- Selected extract:
Kissing Bug Spreading “Silent Killer” Disease-Truth!
Summary of eRumor:
The Latin American “kissing bug” has infected people in the U.S. with Chagas disease, which is also called “the silent killer.”
It’s true that triatomine bugs, which are often called “kissing bugs,” have been linked to Chagas disease in the United States.
Researchers with the American Society of Topical Medicine and Hygiene estimated that there were about 300,000 cases of Chagas disease in the U.S. by early November 2014. The potentially fatal disease is caused by an infection by a parasite called Trypanosoma cruzi, or T. cruzi, and was first diagnosed in the U.S. in 2007.
Kissing bugs feed on the blood of sleeping humans and animals. After they feed, infected bugs defecate, and T. cruzi parasites from their feces are able to enter the body through the eyes, mouth, nose or an open wound, according to the Mayo Clinic.
The Mayo Clinic says it’s also possible to become infected by eating uncooked contaminated food, blood transfusions, infected pets and spending time in forests where infected animals like raccoons and opossums live.
Symptoms of Chagas disease are often mild or non-existent at first, which is why it’s called “the silent killer.” As the disease progresses, patients experience fever, body aches and swelling around the bite mark. More advanced symptoms include irregular heartbeat, an enlarged heart, problems with digestion and bowel movements and strokes, according to the Centers for Disease and Prevention (CDC).
The World Health Organization estimates that 8 million people are infected with Chagas disease, most of them in Latin America.
Researchers from Baylor University collected 40 kissing bugs from 11 counties in south-central Texas and identified 17 patients from Houston who were diagnosed with Chagas disease, the Washington Posts reported in November 2014.
“We are astonished to not only find such a high rate of individuals testing positive for Chagas in their blood, but also high rates of heart disease that appear to be Chagas-related,” Nolan Garcia, a researcher with the American Society of Tropical Medicine and Hygiene, said.

- Task instructions: Name each body opening or injury through which, according to the kissing bug article, T. cruzi parasites from the bugs' feces can enter the body.

- Stored data:
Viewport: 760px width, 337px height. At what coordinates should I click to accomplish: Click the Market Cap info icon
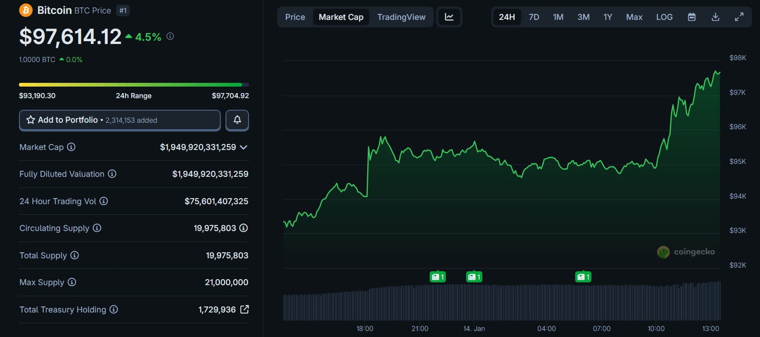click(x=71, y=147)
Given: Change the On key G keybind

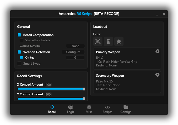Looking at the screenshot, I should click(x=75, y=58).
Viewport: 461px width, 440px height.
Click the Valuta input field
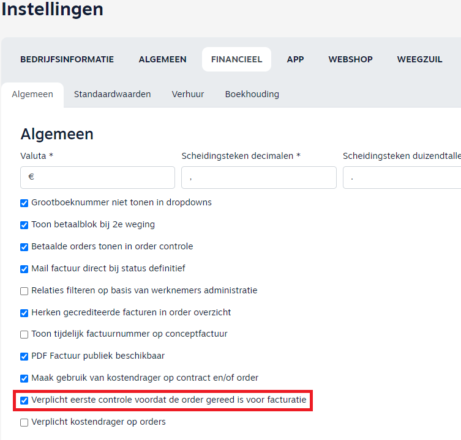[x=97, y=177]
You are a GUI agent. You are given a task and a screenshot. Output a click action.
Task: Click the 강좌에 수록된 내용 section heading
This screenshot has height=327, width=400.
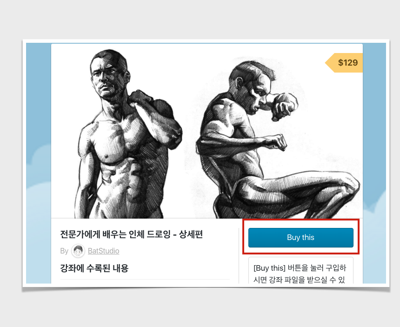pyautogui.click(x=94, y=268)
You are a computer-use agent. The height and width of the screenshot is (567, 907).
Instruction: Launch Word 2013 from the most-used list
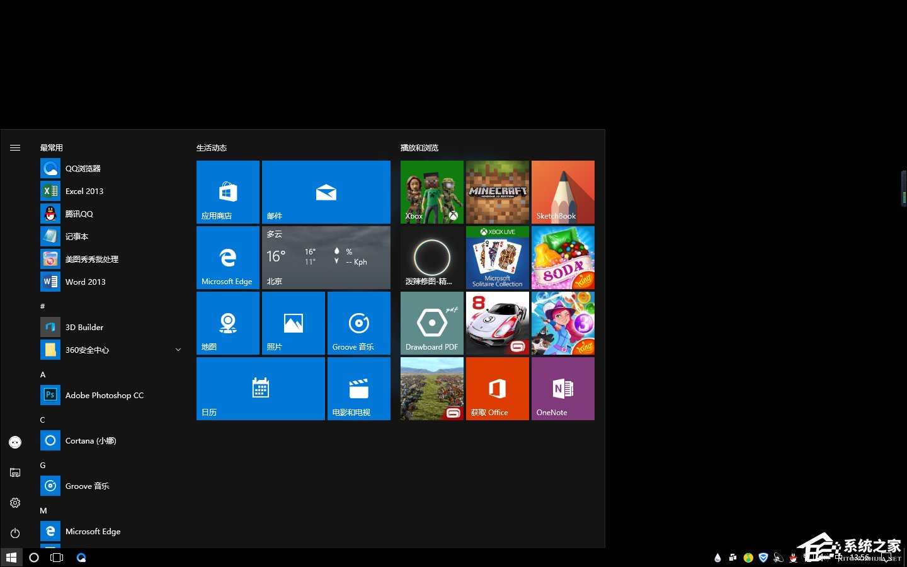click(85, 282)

==

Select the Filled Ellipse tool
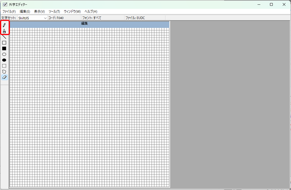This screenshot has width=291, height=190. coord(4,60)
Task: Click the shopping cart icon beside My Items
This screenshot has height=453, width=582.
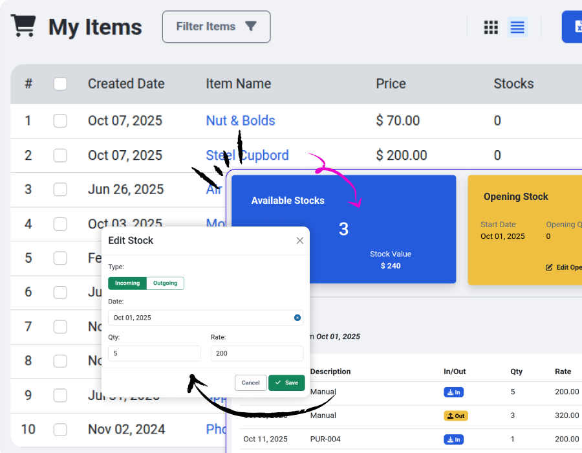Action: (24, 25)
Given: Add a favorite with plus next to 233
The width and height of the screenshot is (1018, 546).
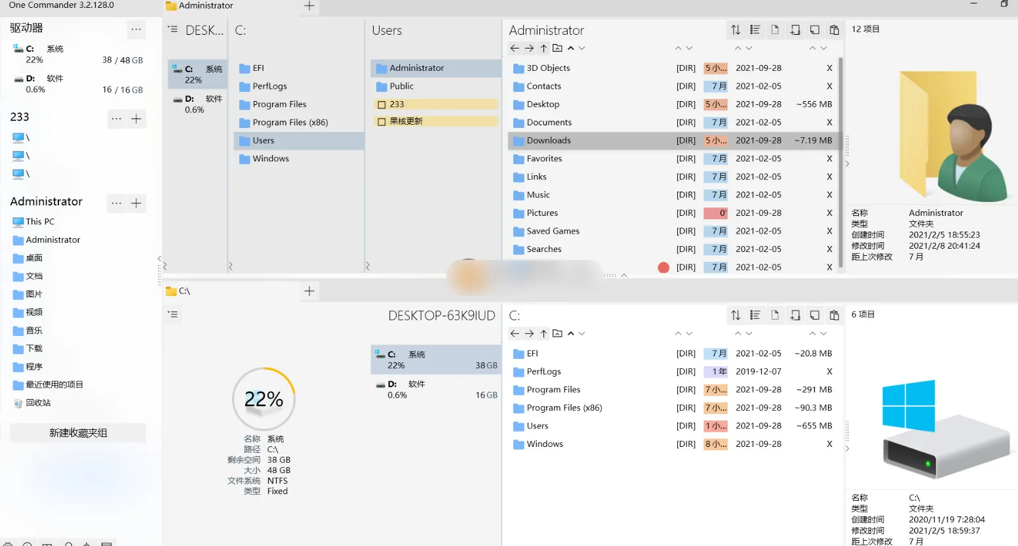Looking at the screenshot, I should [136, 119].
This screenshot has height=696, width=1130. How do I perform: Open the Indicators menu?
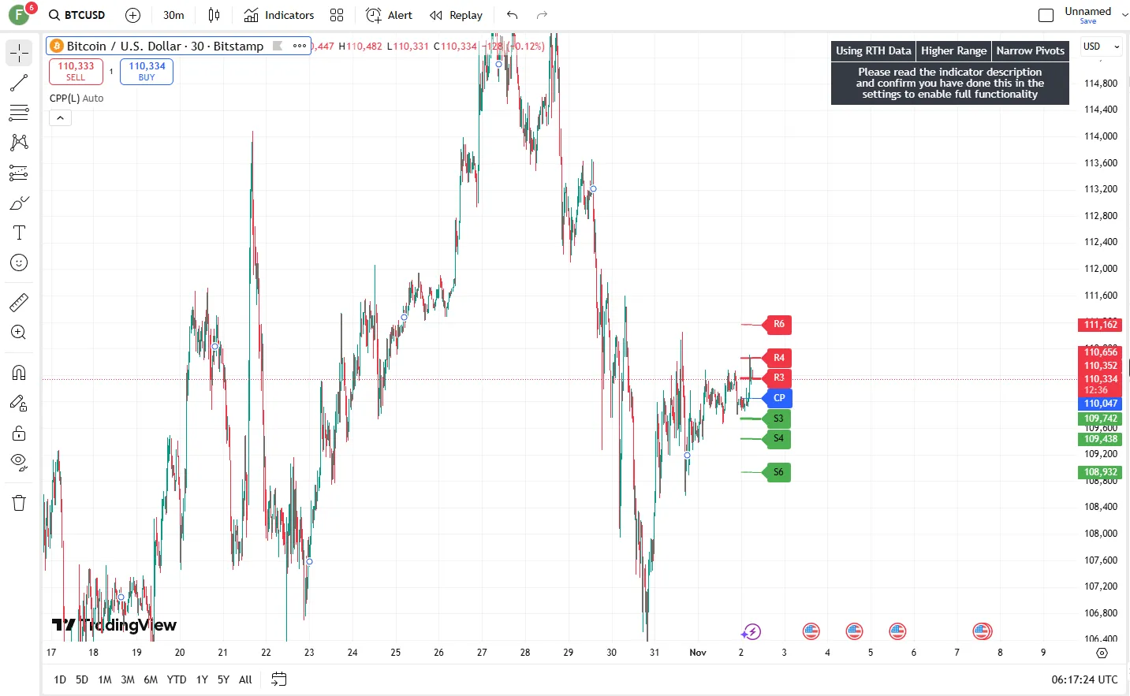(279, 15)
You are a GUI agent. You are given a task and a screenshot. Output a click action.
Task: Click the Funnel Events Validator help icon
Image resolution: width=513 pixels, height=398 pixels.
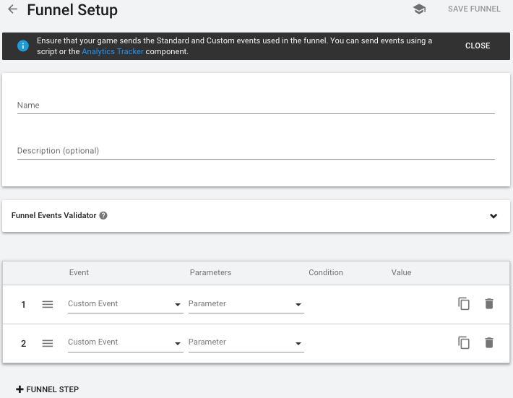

==

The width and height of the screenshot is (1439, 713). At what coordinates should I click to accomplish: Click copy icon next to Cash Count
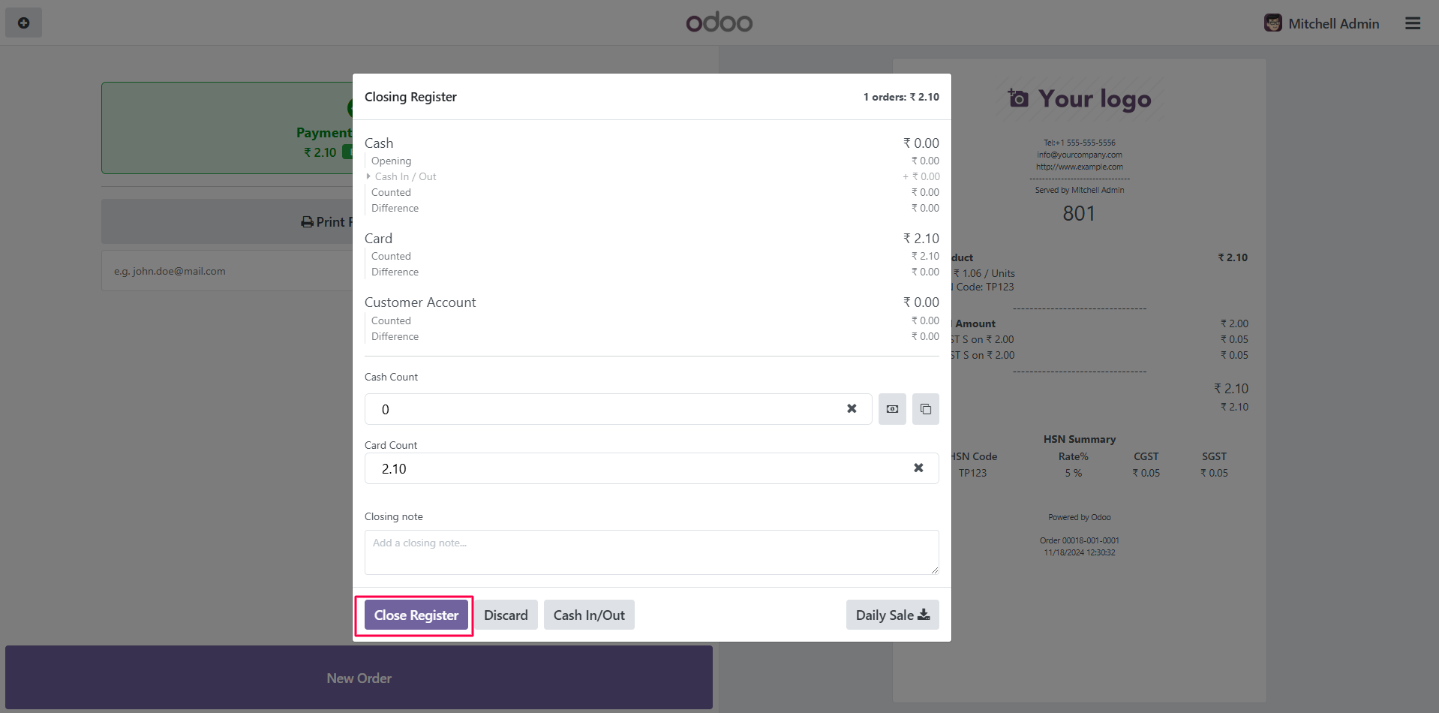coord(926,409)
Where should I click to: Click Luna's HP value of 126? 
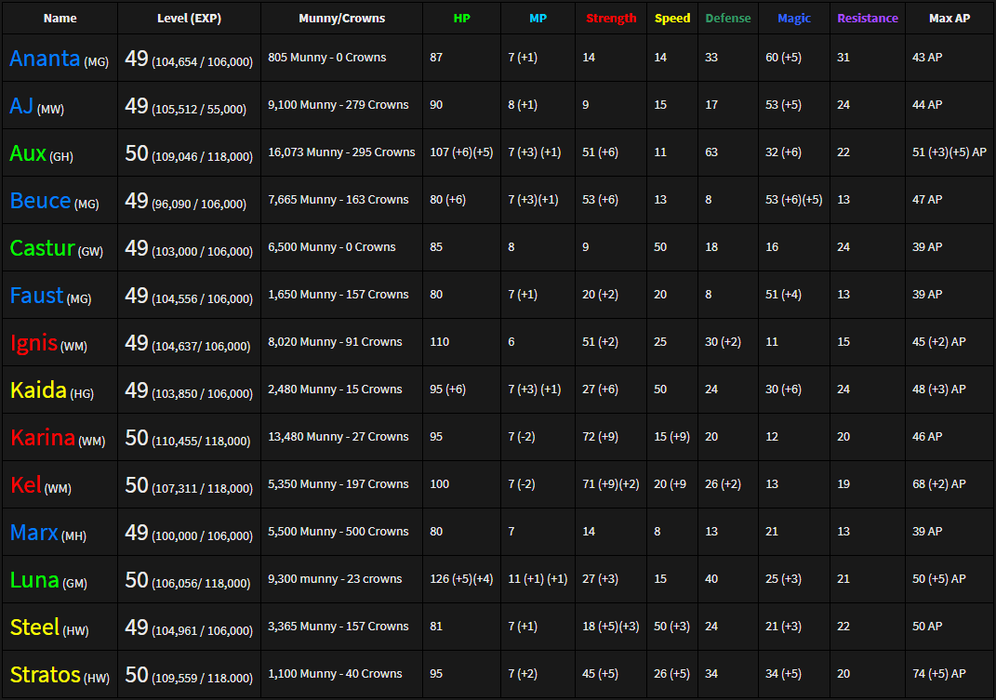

- Solution to the exercise:
- Eyes
- Mouth
- Nose
- An open wound